En comparant les chromosomes Y humains archaïques entre eux et aux chromosomes Y des personnes vivant aujourd'hui, l'équipe a découvert que les chromosomes Y de Néandertal et de l'homme moderne sont plus similaires les uns aux autres qu'ils ne le sont aux chromosomes Y de Denisovan. "Ce fut une surprise pour nous. Nous savons, grâce à l'étude de leur ADN autosomique, que les Néandertaliens et les Dénisoviens étaient étroitement liés et que les humains vivant aujourd'hui sont leurs cousins ​​évolutifs les plus éloignés. Avant d'examiner les données pour la première fois, nous nous attendions à ce que leurs chromosomes Y montrent une image similaire, " dit Martin Petr, l'auteur principal de l'étude. Les chercheurs ont également calculé que l'ancêtre commun le plus récent des chromosomes Y de Néandertal et de l'homme moderne vivait autour de 370, il y a 000 ans, beaucoup plus récemment qu'on ne le pensait auparavant.

Il est maintenant bien établi que toutes les personnes d'ascendance non africaine portent une petite quantité d'ADN de Néandertal à la suite de croisements entre Néandertaliens et humains modernes environ 50, 000-70, il y a 000 ans, peu de temps après que les humains modernes ont migré hors d'Afrique et ont commencé à se répandre dans le monde. Cependant, la question de savoir si les Néandertaliens pourraient également porter de l'ADN humain moderne a fait l'objet d'un débat.

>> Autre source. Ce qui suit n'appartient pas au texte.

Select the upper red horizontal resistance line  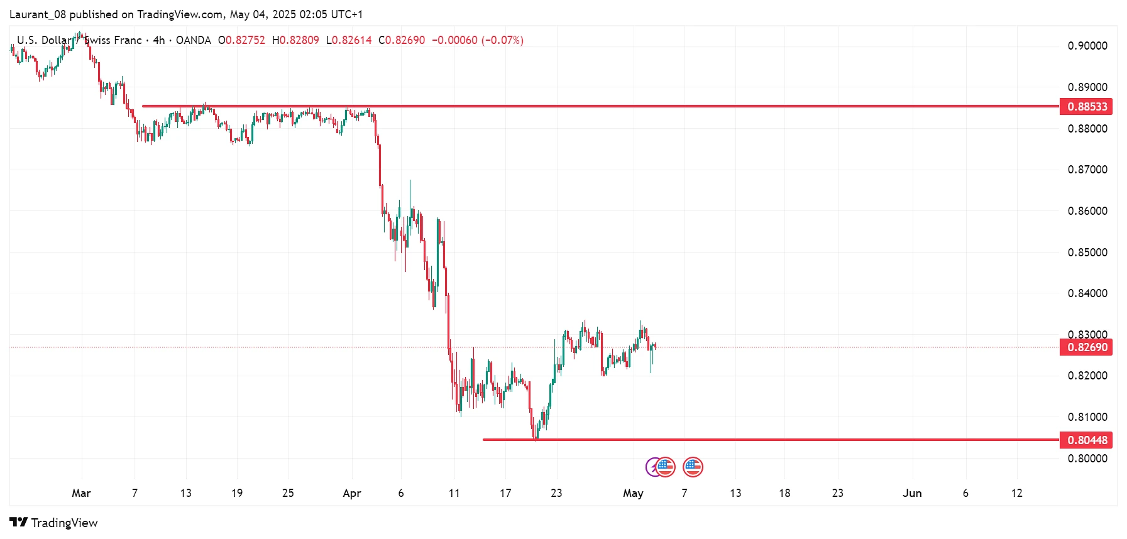tap(566, 106)
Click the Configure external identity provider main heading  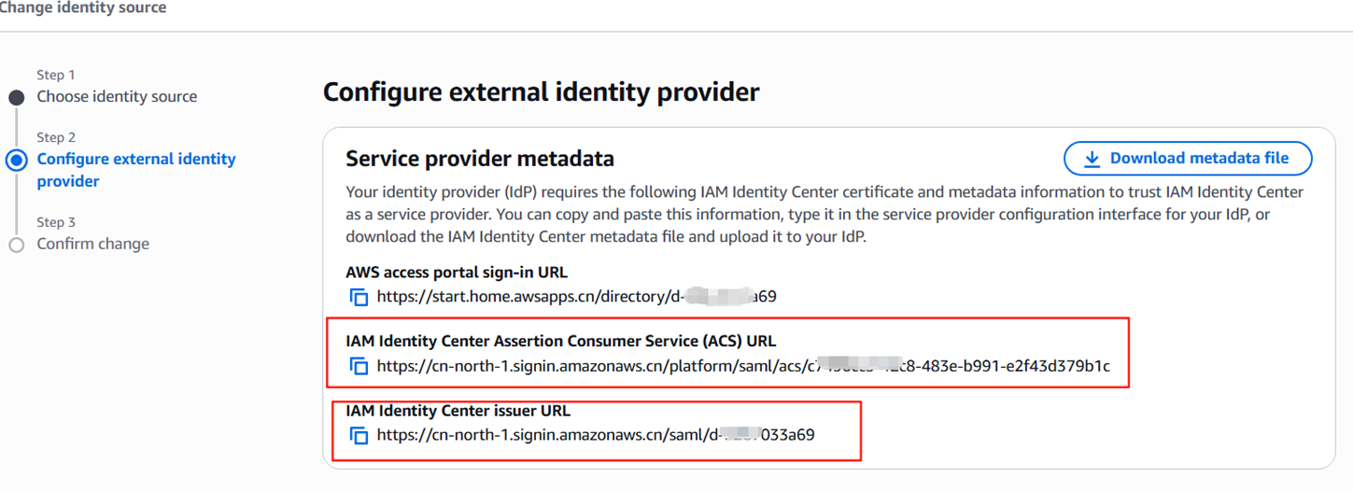(x=541, y=92)
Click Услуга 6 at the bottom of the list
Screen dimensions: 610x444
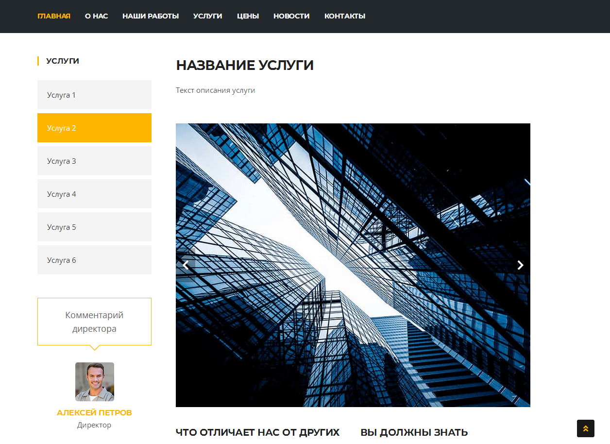pyautogui.click(x=94, y=260)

Ces séquences chromosomiques Y fournissent maintenant de nouvelles preuves que les Néandertaliens et les premiers humains modernes se sont rencontrés et ont échangé des gènes avant la migration majeure hors d'Afrique - potentiellement dès 370, Il y a 000 ans et certainement plus de 100, il y a 000 ans. Cela implique qu'une certaine population étroitement liée aux premiers humains modernes doit déjà avoir été en Eurasie à cette époque. Étonnamment, ce métissage a entraîné le remplacement des chromosomes Y originaux de Néandertal par ceux des premiers humains modernes, un schéma similaire à ce qui a été observé pour l'ADN mitochondrial de Néandertal dans une étude antérieure.

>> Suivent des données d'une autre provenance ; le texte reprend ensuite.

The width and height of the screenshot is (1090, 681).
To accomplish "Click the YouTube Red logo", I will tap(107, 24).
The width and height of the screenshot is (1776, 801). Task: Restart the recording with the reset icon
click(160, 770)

Sélection des chromosomes Y des premiers humains modernes

En premier, le remplacement complet des chromosomes Y et de l'ADNmt des premiers Néandertaliens était déroutant, en tant que tels, il est peu probable que de tels événements de remplacement se produisent par hasard. Cependant, les chercheurs ont utilisé des simulations informatiques pour montrer que la petite taille connue des populations de Néandertal peut avoir conduit à une accumulation de mutations délétères dans leurs chromosomes Y, ce qui réduirait leur aptitude évolutive. Ceci est assez similaire à des situations où des populations extrêmement petites et la consanguinité peuvent parfois augmenter l'incidence de certaines maladies. "Nous supposons qu'étant donné le rôle important du chromosome Y dans la reproduction et la fertilité, l'aptitude évolutive inférieure des chromosomes Y de Néandertal pourrait avoir poussé la sélection naturelle à favoriser les chromosomes Y des premiers humains modernes, conduisant à terme à leur remplacement, " dit Martin Petr.

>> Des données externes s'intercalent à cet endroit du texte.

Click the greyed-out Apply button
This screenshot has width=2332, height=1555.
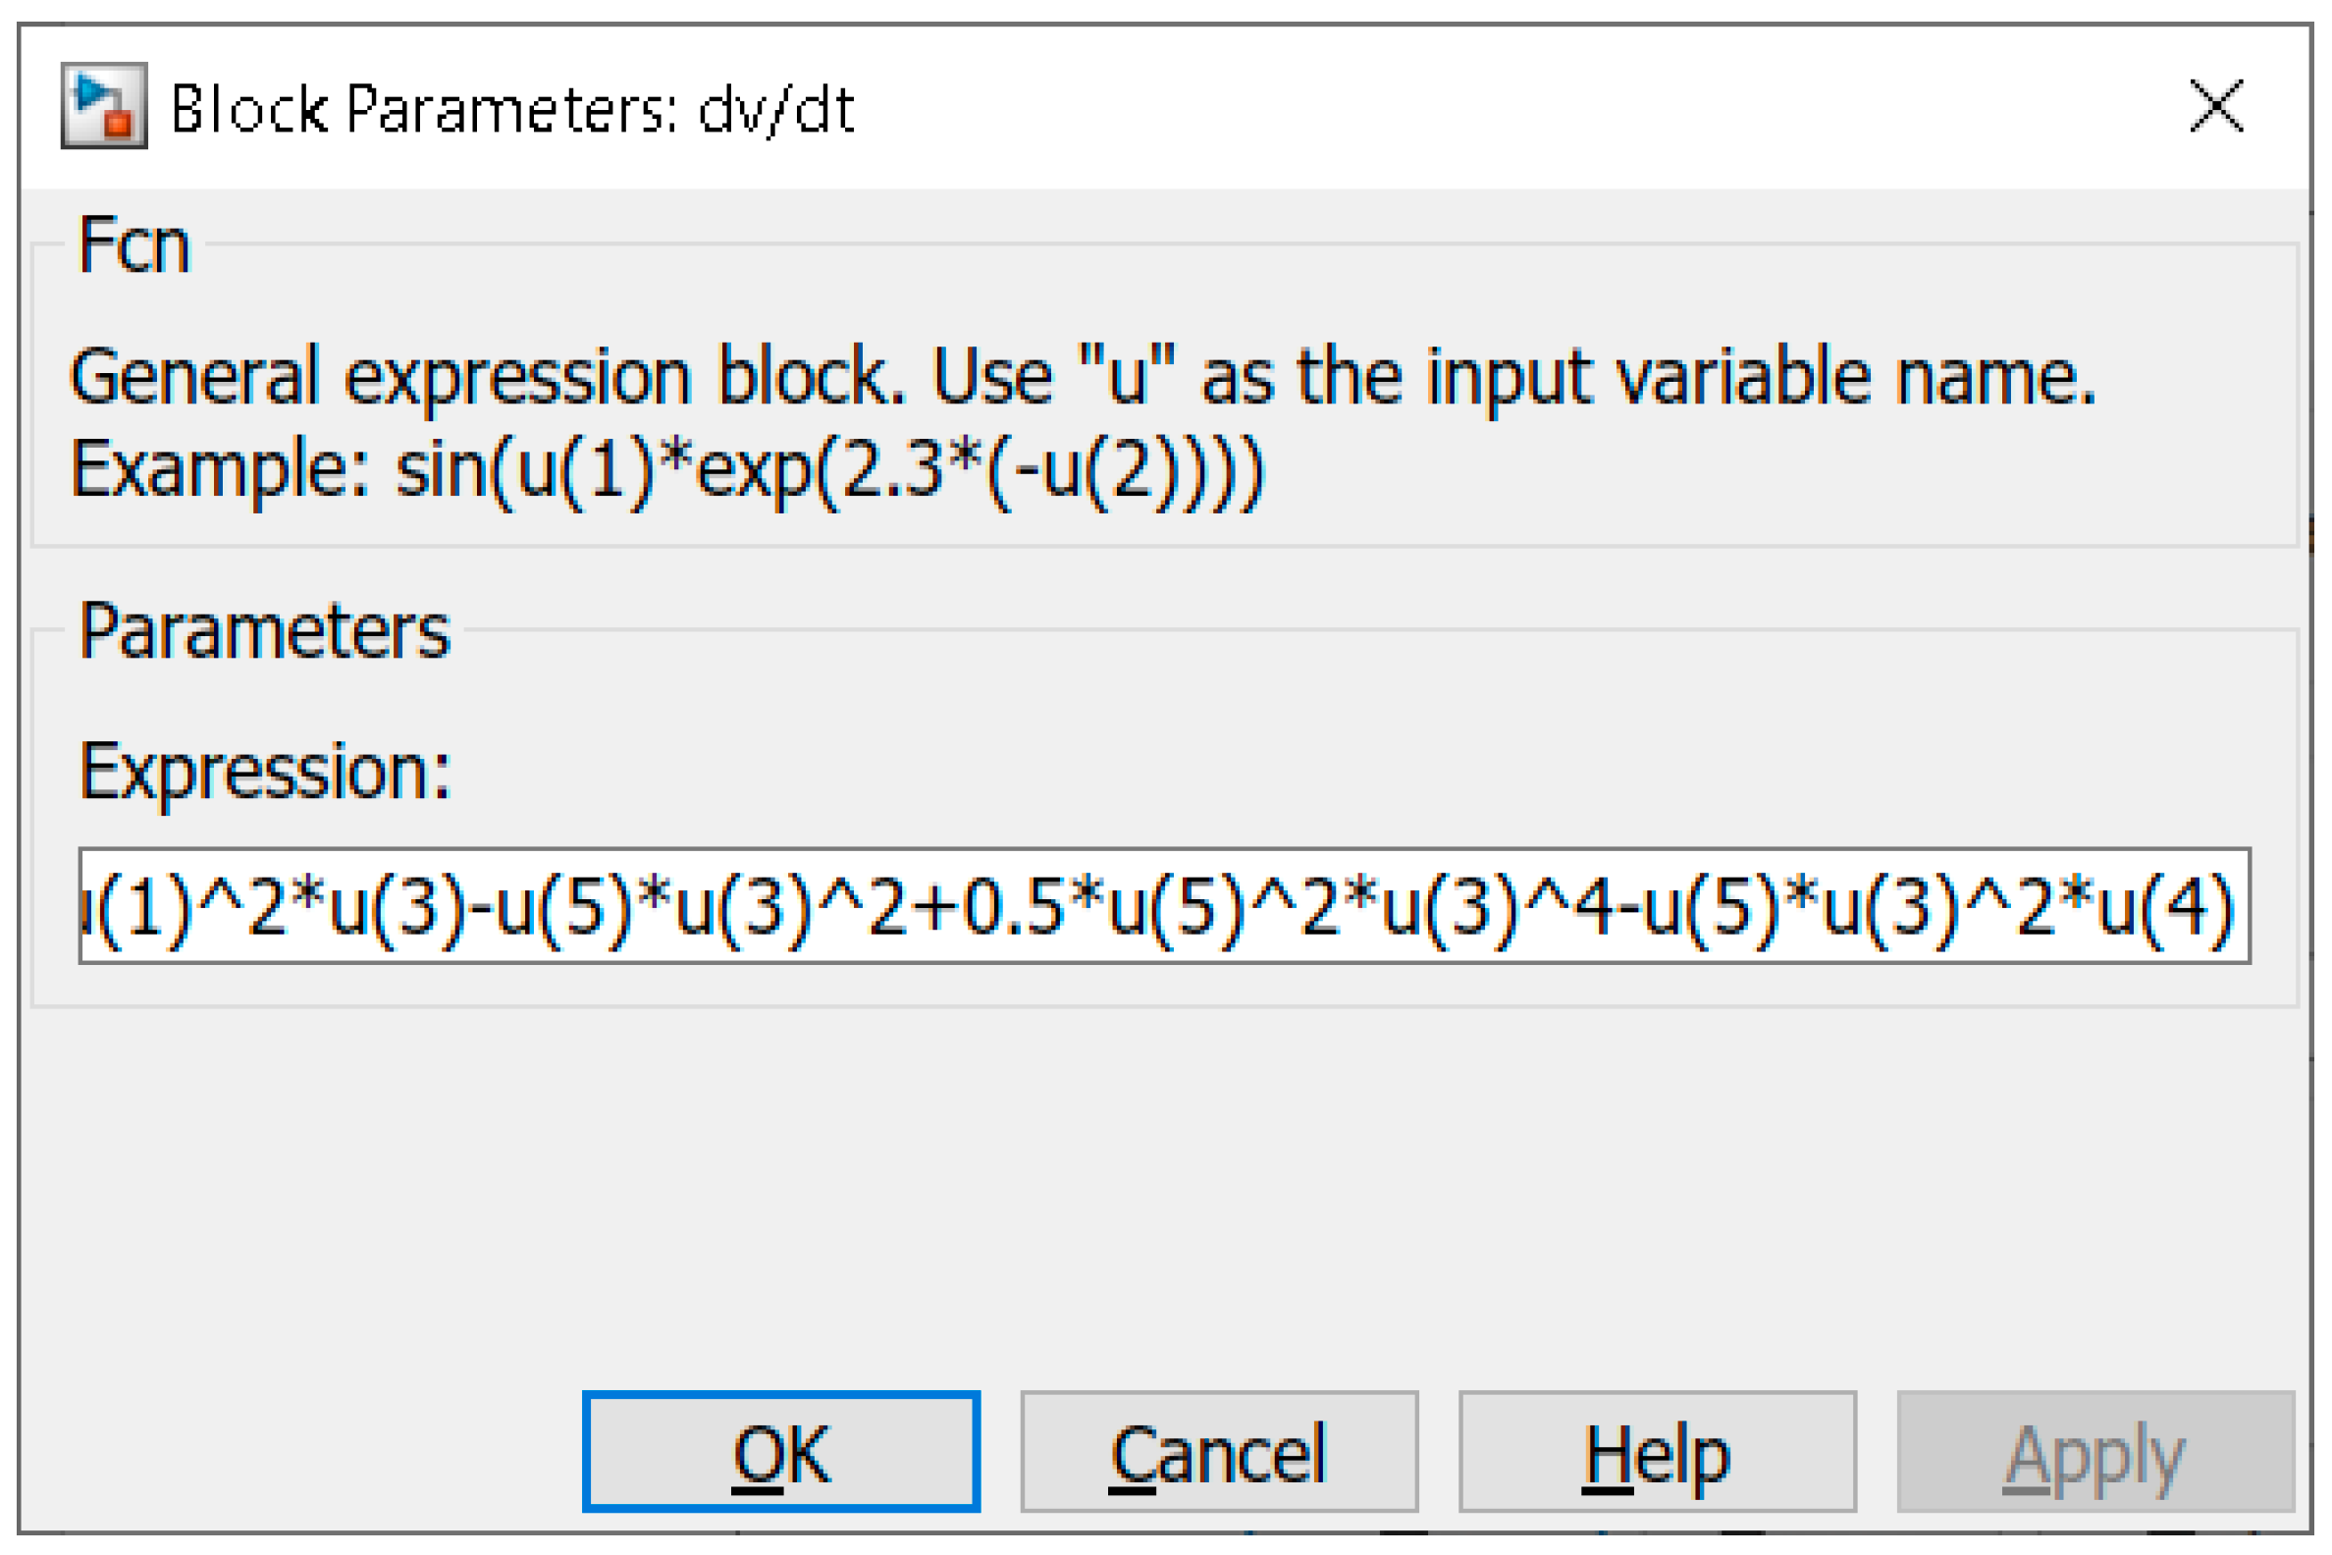pos(2095,1453)
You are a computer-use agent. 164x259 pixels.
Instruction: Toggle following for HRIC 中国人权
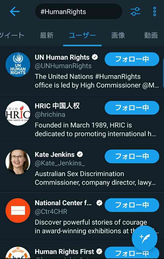coord(132,108)
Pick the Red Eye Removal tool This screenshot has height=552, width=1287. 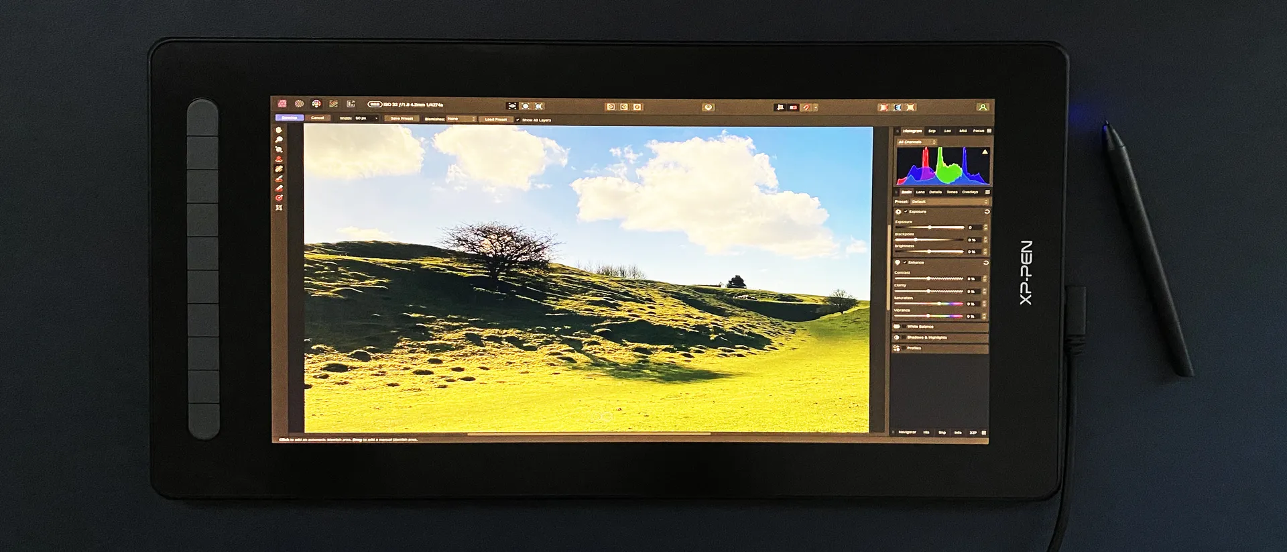(x=279, y=159)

Janet Kelso, l'auteur principal de l'étude, est optimiste quant au fait que cette hypothèse de remplacement pourrait être testée dans un proche avenir :« Si nous pouvons récupérer des séquences de chromosomes Y des Néandertaliens qui ont vécu avant cet événement hypothétique d'introgression précoce, comme le 430, Néandertaliens de 000 ans de Sima de los Huesos en Espagne, nous prédisons qu'ils auraient toujours le chromosome Y original de Néandertal et qu'ils seraient donc plus similaires aux Denisoviens qu'aux humains modernes."